Menjelang Pendaftaran PPPK 2024, Nasib Guru Honorer Negeri Tidak Aman, Ada Buktinya

Selasa, 16 Juli 2024 – 13:17 WIB
Massa honorer K2 unjuk rasa menuntut diangkat menjadi CPNS. Ilustrasi Foto: dok.JPNN.com

jpnn.com - JAKARTA - Menjelang pendaftaran PPPK 2024 yang rencananya dibuka Juli atau Agustus, nasib guru honorer negeri ternyata tidak aman.

Perhimpunan Pendidikan dan Guru (P2G) mengungkapkan sejumlah fakta yang membuktikan hal tersebut.

BACA JUGA: Menjelang Pendaftaran CPNS & PPPK 2024, Nadiem Bertemu Anas

Kepala Bidang Advokasi Guru P2G Iman Zanatul Haeri mengungkapkan, ratusan guru honorer di Daerah Khusus Jakarta sudah diusir secara halus oleh kepala sekolah.

Begitu masuk sekolah di hari pertama tahun ajaran baru, mereka langsung diminta mengisi formulir cleansing dan harus berhenti.

BACA JUGA: Tugas Jokowi Menuntaskan Masalah Honorer, Prabowo yang Mengangkat PPPK jadi PNS

Berdasarkan laporan yang diterima P2G, praktik kebijakan cleansing guru honorer tidak sesuai amanat UU Guru dan Dosen Nomor 14 tahun 2005.

Menurut Iman, pemberdayaan guru harus dilakukan secara demokratis, berkeadilan, tidak diskriminatif, dan berkelanjutan dengan menjunjung tinggi hak asasi manusia (Pasal 7 Ayat 2).

BACA JUGA: Ada PPPK Perlu 5 Jam ke Lokasi Penempatan, Dilarang Meminta Mutasi

Iman menambahkan, jika kebijakan cleansing ini merupakan dampak dari upaya penataan non-ASN sebagaimana amanat UU Nomor 20 Tahun 2023 tentang Aparatur Sipil Negara (ASN), maka bertentangan dengan asas dalam undang-undang tersebut.

P2G juga memperhatikan kondisi guru honorer pada daerah lain.
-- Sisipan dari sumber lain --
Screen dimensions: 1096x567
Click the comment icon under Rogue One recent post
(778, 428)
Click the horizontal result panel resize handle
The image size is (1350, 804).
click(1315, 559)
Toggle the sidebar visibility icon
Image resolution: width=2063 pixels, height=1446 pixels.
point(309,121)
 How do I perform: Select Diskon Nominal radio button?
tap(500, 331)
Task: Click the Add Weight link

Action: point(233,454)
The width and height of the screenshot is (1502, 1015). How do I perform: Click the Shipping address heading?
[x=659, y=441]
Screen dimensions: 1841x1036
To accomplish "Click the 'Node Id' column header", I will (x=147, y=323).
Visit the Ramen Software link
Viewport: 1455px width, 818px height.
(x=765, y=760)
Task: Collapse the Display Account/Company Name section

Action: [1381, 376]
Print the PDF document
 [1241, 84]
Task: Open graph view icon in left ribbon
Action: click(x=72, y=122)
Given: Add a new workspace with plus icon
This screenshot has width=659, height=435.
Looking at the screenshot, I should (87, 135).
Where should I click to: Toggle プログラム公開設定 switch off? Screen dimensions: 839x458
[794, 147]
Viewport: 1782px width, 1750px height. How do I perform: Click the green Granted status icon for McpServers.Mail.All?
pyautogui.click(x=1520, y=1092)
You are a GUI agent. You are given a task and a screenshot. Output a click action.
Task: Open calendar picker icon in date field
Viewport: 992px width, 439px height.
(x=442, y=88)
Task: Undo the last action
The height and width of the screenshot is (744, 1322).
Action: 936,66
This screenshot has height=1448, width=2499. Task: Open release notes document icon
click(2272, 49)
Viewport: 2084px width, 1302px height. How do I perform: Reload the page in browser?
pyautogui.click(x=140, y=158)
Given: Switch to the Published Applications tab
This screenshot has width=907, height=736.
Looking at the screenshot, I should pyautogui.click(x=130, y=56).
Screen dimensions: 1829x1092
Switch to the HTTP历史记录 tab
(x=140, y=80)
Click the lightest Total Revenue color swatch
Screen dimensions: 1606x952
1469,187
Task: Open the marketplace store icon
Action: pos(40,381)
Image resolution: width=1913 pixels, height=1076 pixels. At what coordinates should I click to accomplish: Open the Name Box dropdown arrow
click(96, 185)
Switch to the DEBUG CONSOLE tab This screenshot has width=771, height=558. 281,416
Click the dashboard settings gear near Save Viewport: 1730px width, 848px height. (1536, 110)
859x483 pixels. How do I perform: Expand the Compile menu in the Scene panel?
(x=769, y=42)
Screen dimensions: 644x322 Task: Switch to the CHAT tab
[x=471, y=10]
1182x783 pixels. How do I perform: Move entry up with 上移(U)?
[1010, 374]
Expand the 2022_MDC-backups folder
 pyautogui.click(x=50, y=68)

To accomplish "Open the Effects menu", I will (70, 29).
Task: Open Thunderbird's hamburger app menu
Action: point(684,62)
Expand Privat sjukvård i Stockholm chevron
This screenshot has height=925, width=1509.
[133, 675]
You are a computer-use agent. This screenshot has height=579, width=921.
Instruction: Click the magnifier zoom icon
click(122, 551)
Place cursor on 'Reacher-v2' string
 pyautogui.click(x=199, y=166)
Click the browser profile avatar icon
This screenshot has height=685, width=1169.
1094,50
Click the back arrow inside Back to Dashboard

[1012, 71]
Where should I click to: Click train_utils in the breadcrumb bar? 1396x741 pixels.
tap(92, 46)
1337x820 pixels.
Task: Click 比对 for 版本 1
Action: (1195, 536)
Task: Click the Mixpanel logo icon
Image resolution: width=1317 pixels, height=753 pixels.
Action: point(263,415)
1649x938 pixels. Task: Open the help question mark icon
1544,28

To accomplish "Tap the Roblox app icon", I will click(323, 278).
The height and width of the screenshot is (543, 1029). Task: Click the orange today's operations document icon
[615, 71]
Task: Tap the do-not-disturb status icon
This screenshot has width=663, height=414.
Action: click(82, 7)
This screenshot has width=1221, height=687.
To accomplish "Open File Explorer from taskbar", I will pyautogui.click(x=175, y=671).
Misalnya, di Lampung Utara, pemdanya tidak sama sekali membuka kuota PPPK guru.

Sehingga lagi-lagi guru honorer menjadi korban karena tidak memiliki kesempatan untuk ikut seleksi PPPK guru 2024. Sementara di Jawa Barat, terjadi pergeseran guru-guru honorer.

“Kami sudah beraudiensi dengan Dirjen GTK Kemendikbudristek dan dipastikan guru honorer P3 (prioritas tiga) tidak akan tergeser dengan kedatangan guru PPPK (P1) yang tertuang dalam Kepmendikbudristek Nomor 349 Tahun 2022," terang Iman dalam pernyataannya, Selasa (16/7).

P2G, lanjutnya, mengapresiasi komitmen Kemendikbudristek. Namun, faktanya P2G berhasil menemukan 466 kasus guru honorer di Jawa Barat yang tergeser dengan kedatangan guru P1.

Laporan tersebut sudah disampaikan kepada komisi X DPR RI, sambung Iman.

Iman juga menyatakan kondisi geser menggeser antara guru honorer (P3) dan guru PPPK (P1) cukup memanas karena mereka dipaksa memperebutkan formasi yang sama. Padahal, menurut Iman, para guru P1 harus tetap dituntaskan.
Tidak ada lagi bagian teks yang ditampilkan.